Lisboa, 14 Dez (Lusa) - O presidente da Assembleia da República considerou hoje "episódicos" os juízos de natureza política que incidem sobre o povo da República Popular da China.

No seu discurso na sessão solene dedicada à transferência de Macau para as autoridades chinesas, Almeida Santos lamentou que as avaliações sobre o povo chinês sejam "em regra afectadas por prejuízos de natureza política".

"Mas, um pouco de familiaridade com a História da China e com a sua filosofia de pensamento e de vida, leva-nos à conclusão de que não conhece a alma do seu povo quem confunde o episódico com o essencial", sustentou o presidente da Assembleia da República, que manifestou a confiança de que Portugal e a China continuarão a ser no futuro "dois países que se estimam e se respeitam".

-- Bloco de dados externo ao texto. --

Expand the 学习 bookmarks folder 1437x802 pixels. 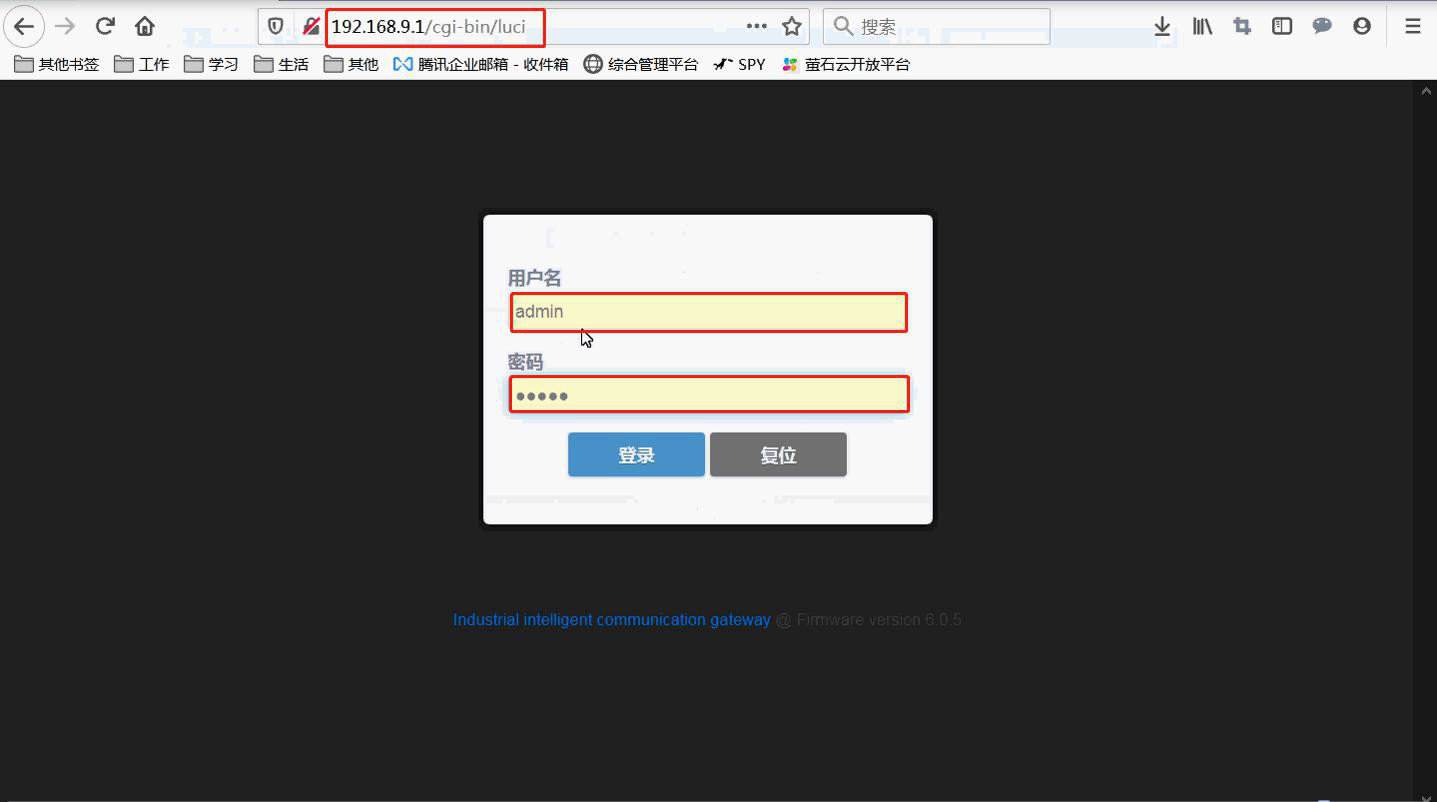[x=212, y=65]
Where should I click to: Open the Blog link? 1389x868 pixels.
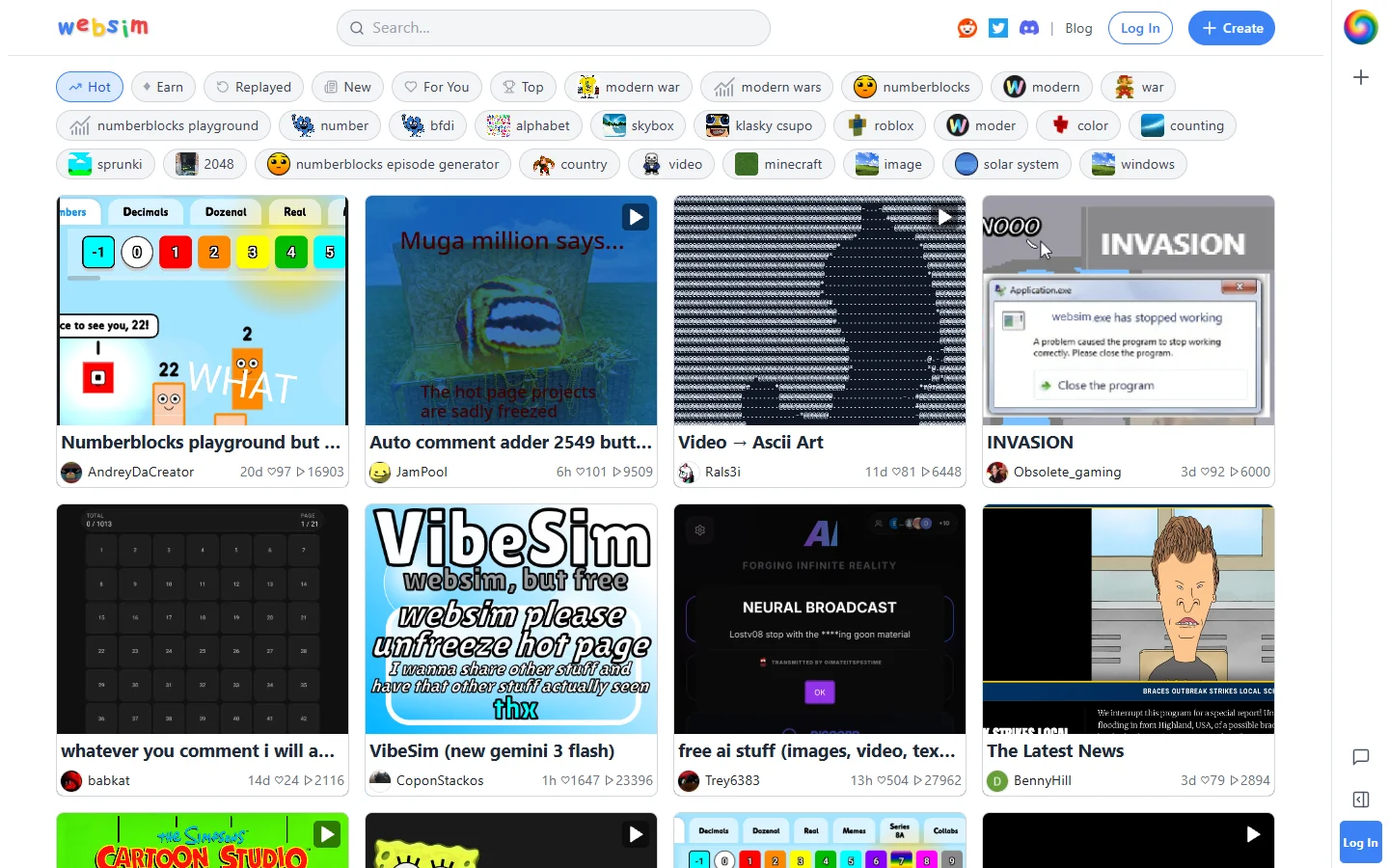click(x=1078, y=28)
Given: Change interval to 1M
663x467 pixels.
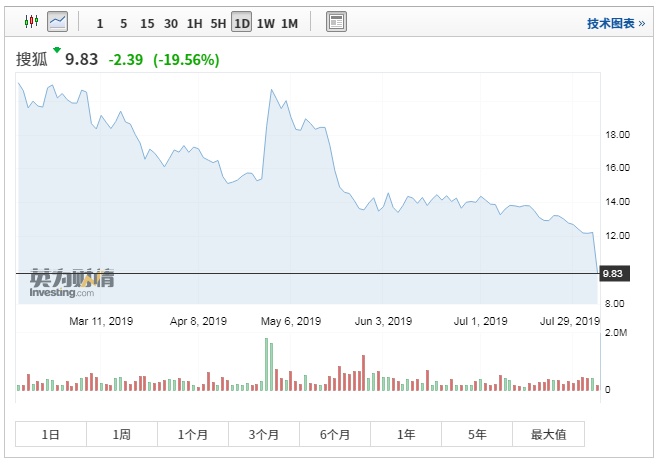Looking at the screenshot, I should [289, 23].
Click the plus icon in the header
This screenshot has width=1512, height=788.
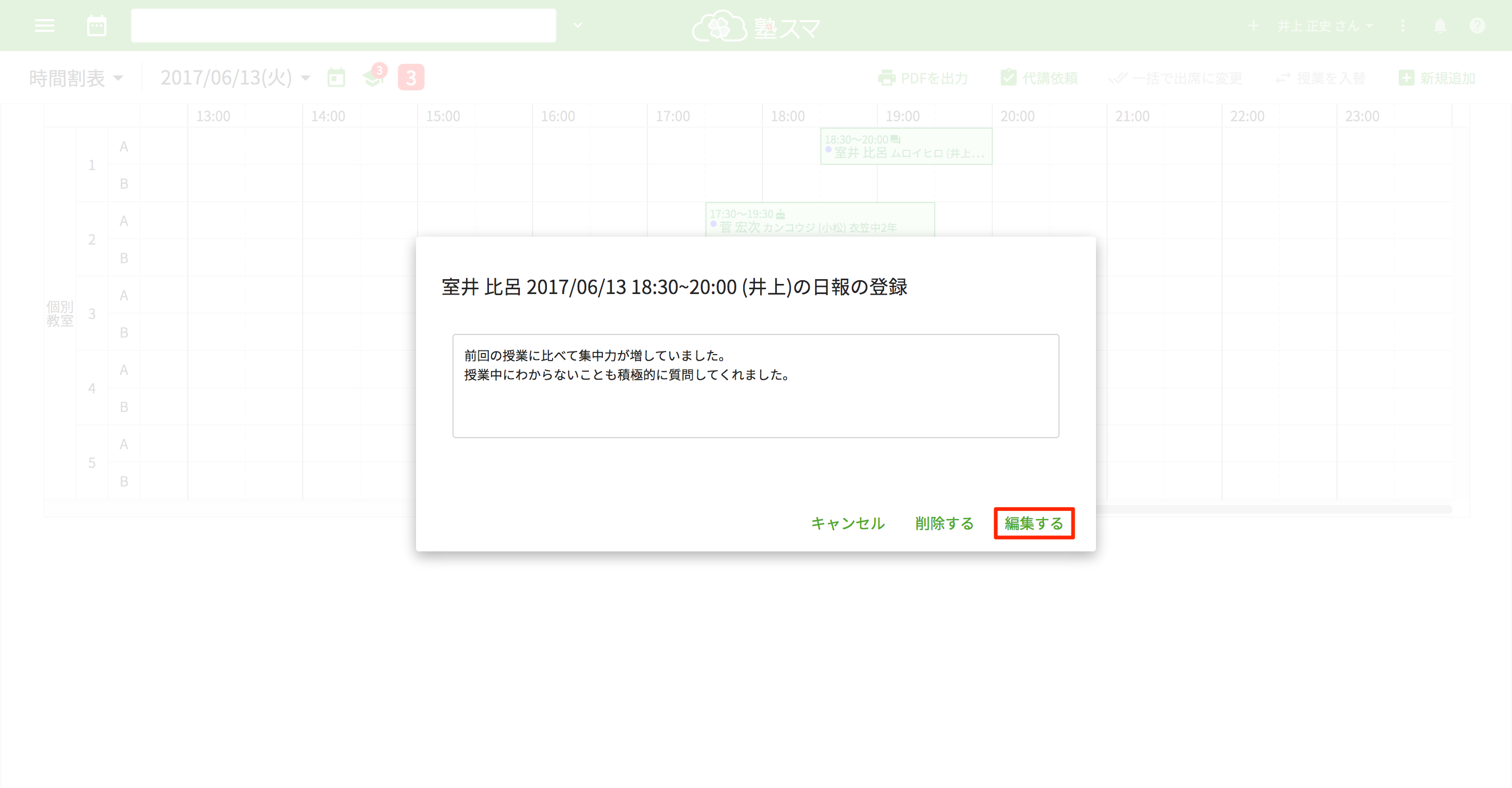click(x=1254, y=26)
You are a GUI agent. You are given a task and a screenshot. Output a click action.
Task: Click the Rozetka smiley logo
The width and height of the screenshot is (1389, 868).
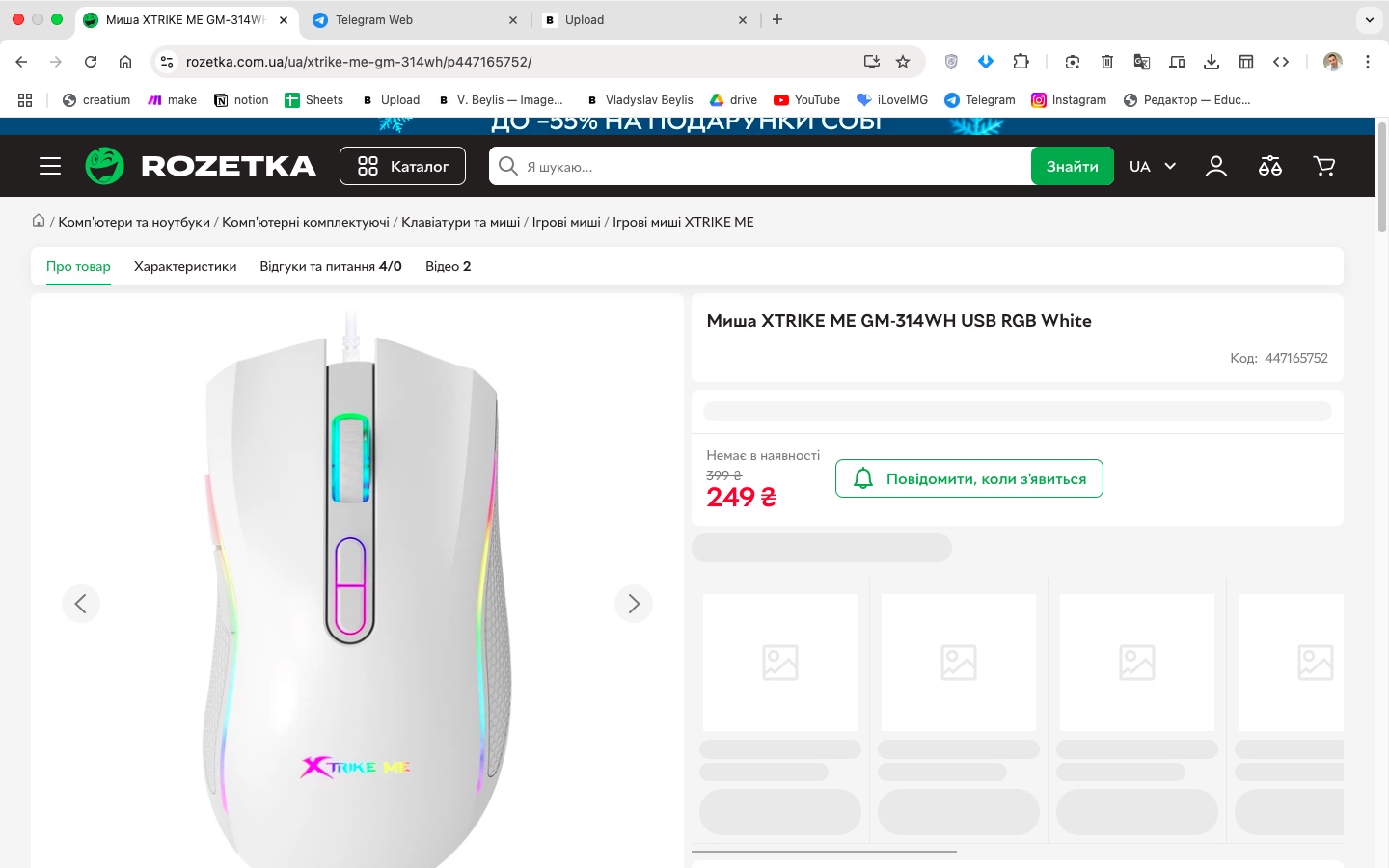click(x=104, y=166)
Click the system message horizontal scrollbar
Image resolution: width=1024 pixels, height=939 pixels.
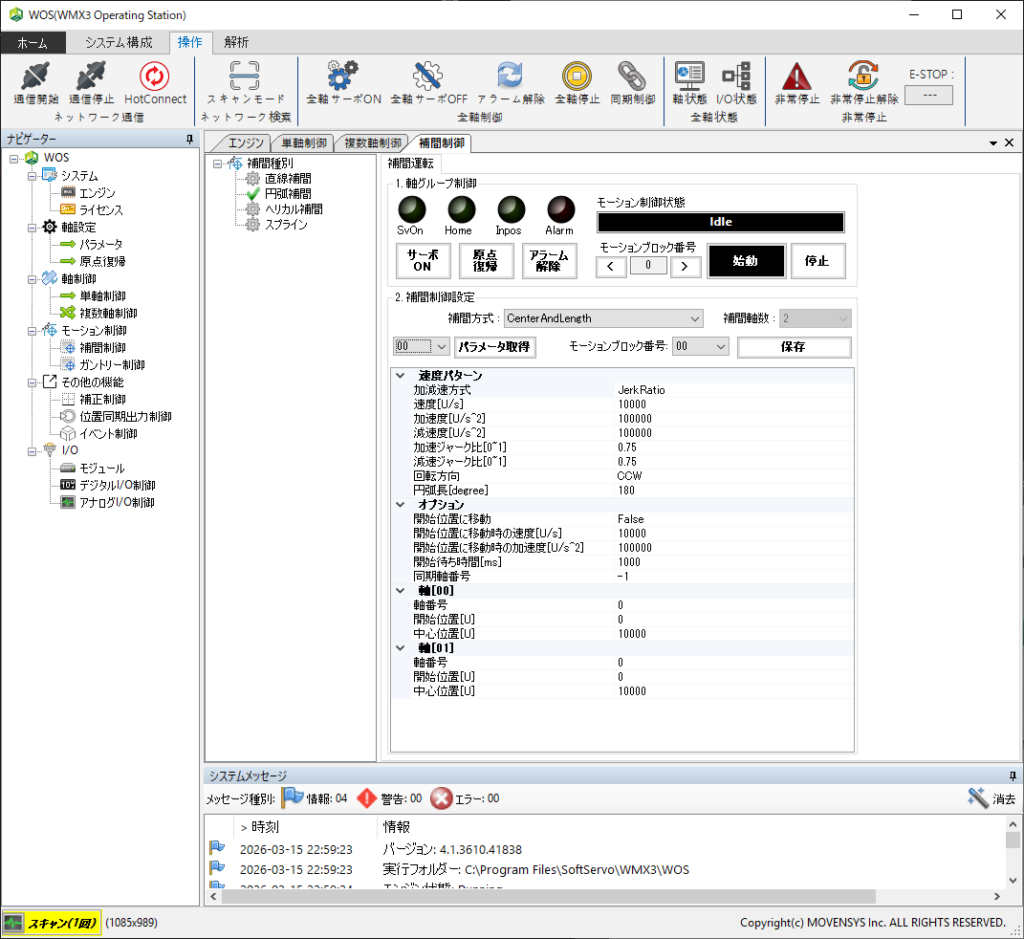click(x=600, y=897)
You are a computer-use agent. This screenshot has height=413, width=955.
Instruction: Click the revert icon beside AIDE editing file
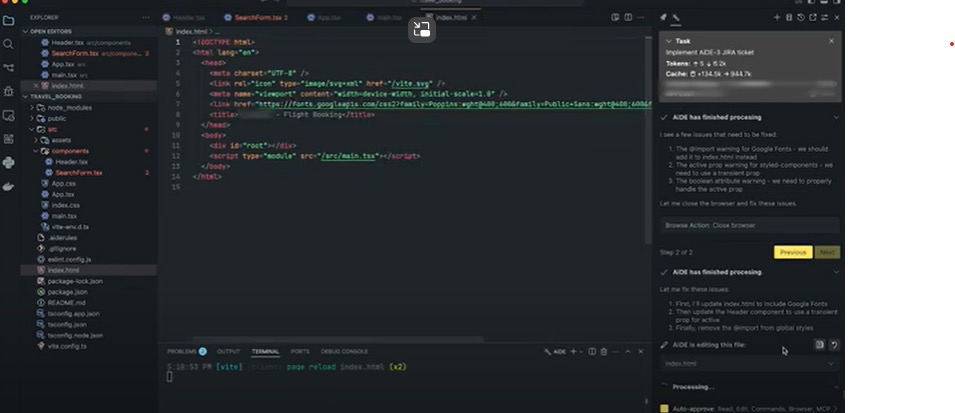tap(833, 345)
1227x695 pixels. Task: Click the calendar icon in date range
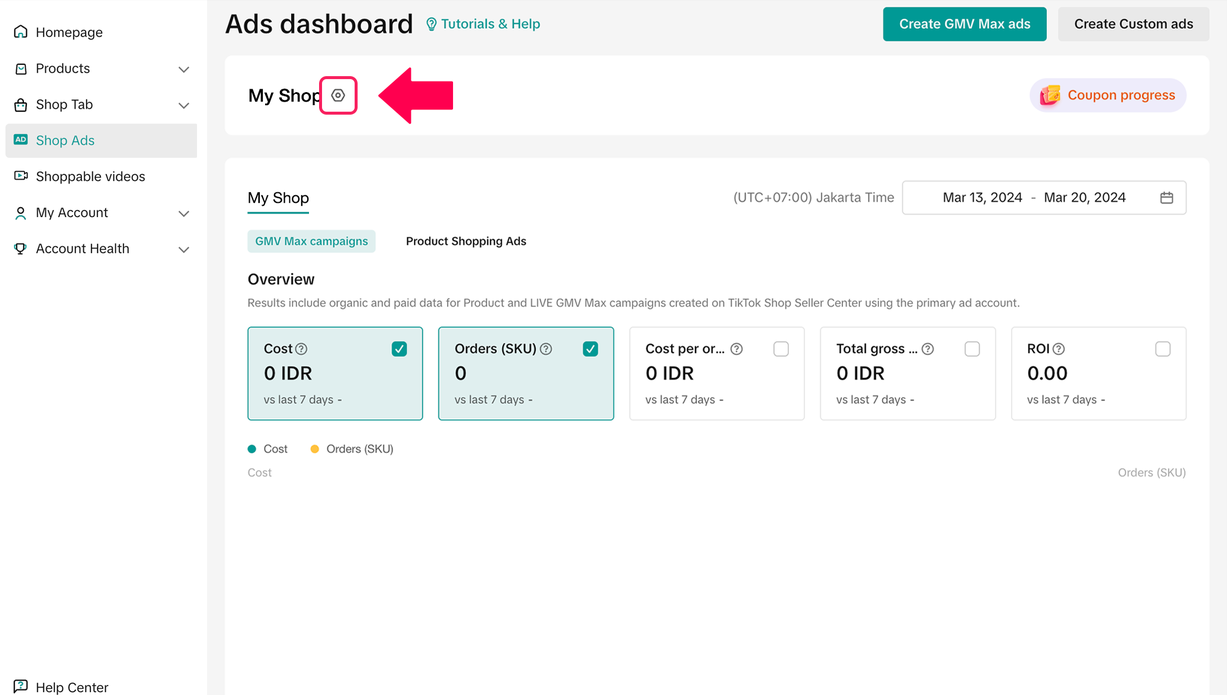[1166, 198]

"Os quase cinco séculos que mediaram entre um pacto e outro foram, eles também, tempo de concórdia e tempo de paz. Dessa concórdia e dessa paz nasceram um comum estado de espírito e um sentimento recíproco: um estado de espírito propenso à cooperação e à entreajuda, e um sentimento, nem sempre fácil entre povos de civilizações diferentes, que dá pelo nome de amizade", disse.

Com o ex-governador de Macau Carlos Melancia a assistir à sessão solene na galeria de honra do Parlamento, o presidente da Assembleia da República defendeu a tese de que Portugal "sairá, ficando" no território.

Portugal, especificou, deixou "o seu modelo económico, legislativo e administrativo, o seu modelo judiciário, a sua língua como língua oficial "a latere" da língua vernácula chinesa, o essencial das suas leis, a especial maneira de viver que ajudou a sedimentar no território".

"Mas, em Macau, não deixaremos apenas uma forma económica legislativa, jurídica e judiciária de vida. Nem só um modo especial de ser e de viver, nem só o português como segunda língua oficial", observou.

Em Macau, de acordo com o presidente da Assembleia da República, Portugal deixará "também o culto do génio com o qual essa língua se identifica: o culto da memória de Camões, esse vulto cimeiro da poesia épica e lírica universal, o que segundo ele próprio "manquejava de um olho" e com o outro viu uma pátria que ninguém tinha visto ou com ele voltou a ver".